Compak Corporation president Jim Johnson found the perfect test group to market his ready-to-use, hermetically double-sealed Communion: February’s largest gathering in history of clergy (CT, April 9, 1996, p. 88).
Since then, his Chicago-based company has been receiving 700 written inquiries daily about the product: a plastic cup of juice or wine and unleavened bread wafer. More than 4,000 churches are now using the disposable prepackaged sacraments, Celebration Cup. (Broadman & Holman Publishers is marketing the cup to Southern Baptist churches and Christian bookstores under the name Remembrance.)
“It’s convenient, economical, and safe,” says Johnson, 50.
At Johnson’s home church in Portland, Oregon, preparation time for 2,800 congregants shrank to 40 minutes from 10 hours–time needed for pouring and cleanup of regular plastic cups. The cup is sold in boxes of 210 or 500, which fit existing Communion trays. Unused packages can be used the following week, month, or quarter, depending on Communion frequency. The product has a shelf life of one year.
Johnson’s company, backed by a group of Christian investors, spent $4 million to design and build equipment that would form the cups, seal the juice, then the wafer, at a high speed.
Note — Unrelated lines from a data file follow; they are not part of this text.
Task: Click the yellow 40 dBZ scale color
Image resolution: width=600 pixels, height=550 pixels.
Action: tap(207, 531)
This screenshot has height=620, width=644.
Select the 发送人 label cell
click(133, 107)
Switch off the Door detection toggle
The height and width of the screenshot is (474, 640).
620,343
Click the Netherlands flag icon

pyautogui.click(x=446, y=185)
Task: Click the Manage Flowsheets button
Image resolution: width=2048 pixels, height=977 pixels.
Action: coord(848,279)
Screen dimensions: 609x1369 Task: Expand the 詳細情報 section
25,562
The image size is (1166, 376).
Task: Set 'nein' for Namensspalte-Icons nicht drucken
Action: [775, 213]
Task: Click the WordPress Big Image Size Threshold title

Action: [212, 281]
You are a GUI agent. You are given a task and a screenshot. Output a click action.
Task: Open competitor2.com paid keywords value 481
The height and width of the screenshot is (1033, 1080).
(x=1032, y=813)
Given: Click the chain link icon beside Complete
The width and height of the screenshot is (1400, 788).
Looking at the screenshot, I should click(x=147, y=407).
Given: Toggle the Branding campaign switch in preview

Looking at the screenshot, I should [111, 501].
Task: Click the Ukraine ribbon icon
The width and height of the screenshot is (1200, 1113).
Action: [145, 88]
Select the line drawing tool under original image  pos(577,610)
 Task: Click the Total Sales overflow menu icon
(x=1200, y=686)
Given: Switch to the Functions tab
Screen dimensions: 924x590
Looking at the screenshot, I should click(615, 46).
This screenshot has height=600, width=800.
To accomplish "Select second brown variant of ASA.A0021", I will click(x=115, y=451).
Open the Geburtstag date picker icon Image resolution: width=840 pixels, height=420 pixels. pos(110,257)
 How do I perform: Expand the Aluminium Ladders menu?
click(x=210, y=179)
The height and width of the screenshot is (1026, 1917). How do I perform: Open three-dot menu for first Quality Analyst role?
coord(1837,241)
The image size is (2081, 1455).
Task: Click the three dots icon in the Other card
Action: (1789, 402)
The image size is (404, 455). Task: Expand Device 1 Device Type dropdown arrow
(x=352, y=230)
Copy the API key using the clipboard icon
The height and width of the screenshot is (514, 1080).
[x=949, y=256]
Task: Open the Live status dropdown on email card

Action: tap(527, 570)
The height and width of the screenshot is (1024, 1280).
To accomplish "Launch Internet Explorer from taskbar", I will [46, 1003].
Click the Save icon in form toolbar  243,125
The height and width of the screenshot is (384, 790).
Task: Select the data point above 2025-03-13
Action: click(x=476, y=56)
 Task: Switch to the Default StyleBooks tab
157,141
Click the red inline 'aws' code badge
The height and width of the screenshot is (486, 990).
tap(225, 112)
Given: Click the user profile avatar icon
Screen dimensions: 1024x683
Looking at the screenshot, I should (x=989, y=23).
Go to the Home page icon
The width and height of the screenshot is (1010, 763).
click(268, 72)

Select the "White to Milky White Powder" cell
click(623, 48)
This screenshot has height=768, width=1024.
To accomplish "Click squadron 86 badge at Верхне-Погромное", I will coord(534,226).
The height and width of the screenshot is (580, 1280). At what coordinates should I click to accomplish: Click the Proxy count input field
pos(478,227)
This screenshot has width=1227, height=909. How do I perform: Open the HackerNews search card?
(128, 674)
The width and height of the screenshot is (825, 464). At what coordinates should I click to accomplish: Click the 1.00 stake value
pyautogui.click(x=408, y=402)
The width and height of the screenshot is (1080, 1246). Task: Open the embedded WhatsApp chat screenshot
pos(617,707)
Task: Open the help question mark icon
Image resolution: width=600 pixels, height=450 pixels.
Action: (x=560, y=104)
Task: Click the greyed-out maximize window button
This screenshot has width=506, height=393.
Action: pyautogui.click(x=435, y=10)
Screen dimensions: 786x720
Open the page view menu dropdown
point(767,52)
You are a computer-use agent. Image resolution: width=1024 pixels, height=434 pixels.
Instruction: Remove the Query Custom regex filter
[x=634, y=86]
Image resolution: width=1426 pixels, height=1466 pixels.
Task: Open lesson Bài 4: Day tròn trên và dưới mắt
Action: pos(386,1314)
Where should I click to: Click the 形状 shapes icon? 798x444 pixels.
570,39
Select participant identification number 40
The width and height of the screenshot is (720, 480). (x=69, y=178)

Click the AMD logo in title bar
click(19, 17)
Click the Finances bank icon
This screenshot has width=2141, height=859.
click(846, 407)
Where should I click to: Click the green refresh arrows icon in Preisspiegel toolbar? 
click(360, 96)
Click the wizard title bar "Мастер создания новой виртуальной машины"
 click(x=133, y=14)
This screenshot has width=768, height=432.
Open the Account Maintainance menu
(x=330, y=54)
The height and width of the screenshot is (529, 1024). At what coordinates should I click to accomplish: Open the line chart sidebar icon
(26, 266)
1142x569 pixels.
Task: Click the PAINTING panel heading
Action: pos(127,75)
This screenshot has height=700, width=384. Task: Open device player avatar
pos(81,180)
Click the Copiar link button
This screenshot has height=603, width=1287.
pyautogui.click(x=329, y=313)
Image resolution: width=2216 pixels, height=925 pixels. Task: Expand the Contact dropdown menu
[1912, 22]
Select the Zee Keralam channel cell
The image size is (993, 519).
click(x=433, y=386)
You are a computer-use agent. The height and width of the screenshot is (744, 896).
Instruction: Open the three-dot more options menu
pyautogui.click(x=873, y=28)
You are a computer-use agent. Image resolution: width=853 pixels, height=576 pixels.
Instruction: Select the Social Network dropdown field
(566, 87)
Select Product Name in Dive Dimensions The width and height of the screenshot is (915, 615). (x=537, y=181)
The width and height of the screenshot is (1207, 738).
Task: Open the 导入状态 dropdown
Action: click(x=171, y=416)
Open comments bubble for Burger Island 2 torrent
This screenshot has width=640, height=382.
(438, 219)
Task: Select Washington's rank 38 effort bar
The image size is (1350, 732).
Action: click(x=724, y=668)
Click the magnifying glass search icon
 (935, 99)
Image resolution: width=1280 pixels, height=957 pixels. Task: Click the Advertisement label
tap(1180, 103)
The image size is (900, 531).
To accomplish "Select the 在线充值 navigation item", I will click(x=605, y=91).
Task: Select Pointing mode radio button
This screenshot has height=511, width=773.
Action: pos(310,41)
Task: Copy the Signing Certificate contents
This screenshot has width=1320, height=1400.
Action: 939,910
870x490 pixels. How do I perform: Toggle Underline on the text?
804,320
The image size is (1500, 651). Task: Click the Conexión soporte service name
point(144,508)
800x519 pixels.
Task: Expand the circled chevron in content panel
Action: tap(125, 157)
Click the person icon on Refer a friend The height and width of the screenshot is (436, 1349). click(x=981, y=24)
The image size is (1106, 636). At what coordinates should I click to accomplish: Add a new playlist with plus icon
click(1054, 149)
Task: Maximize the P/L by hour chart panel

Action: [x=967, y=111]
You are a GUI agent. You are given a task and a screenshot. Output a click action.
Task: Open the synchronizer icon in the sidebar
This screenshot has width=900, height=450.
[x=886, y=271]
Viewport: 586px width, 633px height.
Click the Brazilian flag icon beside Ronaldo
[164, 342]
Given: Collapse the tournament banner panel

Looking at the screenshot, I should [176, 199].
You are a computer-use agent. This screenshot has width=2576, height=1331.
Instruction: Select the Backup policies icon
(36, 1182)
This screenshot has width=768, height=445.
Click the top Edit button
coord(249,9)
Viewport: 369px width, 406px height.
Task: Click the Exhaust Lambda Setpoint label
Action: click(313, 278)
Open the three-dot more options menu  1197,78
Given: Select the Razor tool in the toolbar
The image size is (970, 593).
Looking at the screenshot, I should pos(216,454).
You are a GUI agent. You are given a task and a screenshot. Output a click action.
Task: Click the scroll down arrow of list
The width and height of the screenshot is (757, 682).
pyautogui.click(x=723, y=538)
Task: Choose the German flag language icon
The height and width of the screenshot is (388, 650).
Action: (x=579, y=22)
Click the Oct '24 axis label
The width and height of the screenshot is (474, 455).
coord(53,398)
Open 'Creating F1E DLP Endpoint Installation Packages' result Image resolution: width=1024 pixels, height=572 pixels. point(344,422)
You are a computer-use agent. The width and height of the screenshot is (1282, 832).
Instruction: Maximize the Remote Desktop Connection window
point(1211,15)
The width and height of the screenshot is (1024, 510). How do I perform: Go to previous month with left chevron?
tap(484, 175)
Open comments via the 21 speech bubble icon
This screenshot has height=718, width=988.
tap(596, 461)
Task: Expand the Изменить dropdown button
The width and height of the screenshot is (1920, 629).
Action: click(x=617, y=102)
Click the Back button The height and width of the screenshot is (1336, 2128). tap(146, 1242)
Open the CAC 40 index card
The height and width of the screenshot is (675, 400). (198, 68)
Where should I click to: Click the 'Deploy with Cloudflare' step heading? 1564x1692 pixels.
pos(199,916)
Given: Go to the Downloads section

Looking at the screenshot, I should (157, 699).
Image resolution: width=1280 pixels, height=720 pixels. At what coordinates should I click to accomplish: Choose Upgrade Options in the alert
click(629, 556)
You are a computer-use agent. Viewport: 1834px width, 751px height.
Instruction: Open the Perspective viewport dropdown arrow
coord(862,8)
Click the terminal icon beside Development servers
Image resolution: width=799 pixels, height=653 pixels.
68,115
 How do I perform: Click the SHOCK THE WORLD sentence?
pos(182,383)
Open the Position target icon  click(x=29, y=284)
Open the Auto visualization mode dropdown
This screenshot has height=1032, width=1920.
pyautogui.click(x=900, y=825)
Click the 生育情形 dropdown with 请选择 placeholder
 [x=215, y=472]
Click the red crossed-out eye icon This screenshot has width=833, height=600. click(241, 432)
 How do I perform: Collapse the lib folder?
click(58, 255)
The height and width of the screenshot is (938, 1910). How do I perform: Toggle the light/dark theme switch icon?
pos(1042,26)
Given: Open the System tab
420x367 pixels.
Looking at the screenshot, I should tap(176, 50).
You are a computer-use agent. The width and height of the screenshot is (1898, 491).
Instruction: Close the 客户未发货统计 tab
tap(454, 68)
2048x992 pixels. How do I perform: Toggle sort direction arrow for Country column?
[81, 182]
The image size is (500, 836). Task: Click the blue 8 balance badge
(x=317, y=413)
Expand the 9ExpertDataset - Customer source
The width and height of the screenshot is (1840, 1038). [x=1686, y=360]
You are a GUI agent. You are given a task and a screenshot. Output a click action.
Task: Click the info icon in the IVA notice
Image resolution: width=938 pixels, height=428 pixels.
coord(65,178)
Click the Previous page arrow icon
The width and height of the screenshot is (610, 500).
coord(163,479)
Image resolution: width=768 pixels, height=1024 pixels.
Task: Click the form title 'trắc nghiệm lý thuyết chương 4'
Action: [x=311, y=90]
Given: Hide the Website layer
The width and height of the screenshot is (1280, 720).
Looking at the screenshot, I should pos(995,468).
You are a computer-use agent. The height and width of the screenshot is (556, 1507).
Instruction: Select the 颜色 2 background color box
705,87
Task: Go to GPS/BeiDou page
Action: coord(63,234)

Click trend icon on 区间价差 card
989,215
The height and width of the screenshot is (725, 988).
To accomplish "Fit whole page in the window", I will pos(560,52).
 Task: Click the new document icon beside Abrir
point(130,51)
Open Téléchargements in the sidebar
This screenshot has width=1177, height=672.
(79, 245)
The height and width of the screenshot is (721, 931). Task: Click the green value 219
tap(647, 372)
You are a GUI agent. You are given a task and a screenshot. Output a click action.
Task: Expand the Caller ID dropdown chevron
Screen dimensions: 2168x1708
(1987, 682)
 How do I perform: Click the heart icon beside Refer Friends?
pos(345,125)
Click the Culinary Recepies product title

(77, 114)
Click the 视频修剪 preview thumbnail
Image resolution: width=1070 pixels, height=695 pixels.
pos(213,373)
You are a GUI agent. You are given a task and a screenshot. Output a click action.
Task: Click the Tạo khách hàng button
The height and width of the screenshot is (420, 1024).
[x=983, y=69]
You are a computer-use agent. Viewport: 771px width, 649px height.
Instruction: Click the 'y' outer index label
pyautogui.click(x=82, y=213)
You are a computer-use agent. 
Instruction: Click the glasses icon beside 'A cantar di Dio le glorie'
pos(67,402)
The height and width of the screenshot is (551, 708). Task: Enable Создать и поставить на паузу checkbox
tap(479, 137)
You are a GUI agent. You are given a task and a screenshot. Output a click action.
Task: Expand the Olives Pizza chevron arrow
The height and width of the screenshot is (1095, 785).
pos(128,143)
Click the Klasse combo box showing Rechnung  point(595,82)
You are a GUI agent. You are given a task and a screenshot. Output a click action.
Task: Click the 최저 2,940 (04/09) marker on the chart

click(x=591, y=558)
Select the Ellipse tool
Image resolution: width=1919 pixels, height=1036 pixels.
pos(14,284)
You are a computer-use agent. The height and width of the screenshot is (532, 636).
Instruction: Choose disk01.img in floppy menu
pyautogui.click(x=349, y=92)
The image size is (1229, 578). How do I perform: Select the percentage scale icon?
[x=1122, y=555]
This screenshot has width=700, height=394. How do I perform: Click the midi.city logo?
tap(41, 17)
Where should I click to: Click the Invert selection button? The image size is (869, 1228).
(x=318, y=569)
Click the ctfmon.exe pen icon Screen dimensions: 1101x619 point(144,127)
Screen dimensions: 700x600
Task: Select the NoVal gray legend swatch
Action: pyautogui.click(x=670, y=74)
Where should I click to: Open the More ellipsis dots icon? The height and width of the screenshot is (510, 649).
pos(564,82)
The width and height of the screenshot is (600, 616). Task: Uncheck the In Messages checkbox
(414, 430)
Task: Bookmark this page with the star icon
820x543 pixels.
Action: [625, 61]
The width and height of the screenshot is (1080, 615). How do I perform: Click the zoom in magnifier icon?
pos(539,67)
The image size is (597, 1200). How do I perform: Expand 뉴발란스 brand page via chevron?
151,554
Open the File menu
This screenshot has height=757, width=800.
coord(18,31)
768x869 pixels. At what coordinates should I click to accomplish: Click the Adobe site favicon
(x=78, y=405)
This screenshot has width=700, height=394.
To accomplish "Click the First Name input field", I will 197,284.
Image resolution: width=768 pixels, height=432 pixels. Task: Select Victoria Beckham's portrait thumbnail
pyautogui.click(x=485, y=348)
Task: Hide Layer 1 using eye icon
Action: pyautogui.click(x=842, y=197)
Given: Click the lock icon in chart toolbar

Some find the concept of a mass-marketed sacrament irreverent or impersonal, but Johnson told CT, “It’s more important that you do it than how you do it.”
He also has heard complaints that his is a fast-food approach to the Lord’s Supper. “Jesus provided the first fast-food meal when he fed the multitudes,” Johnson said.
The cup has been popular with people in ministries to shut-ins, prisoners, the hospitalized, as well as those on the mission field. Johnson predicts sales of 150 million units this year, at an average cost of ten cents per cup. Compak offices have opened in Munich and Shanghai.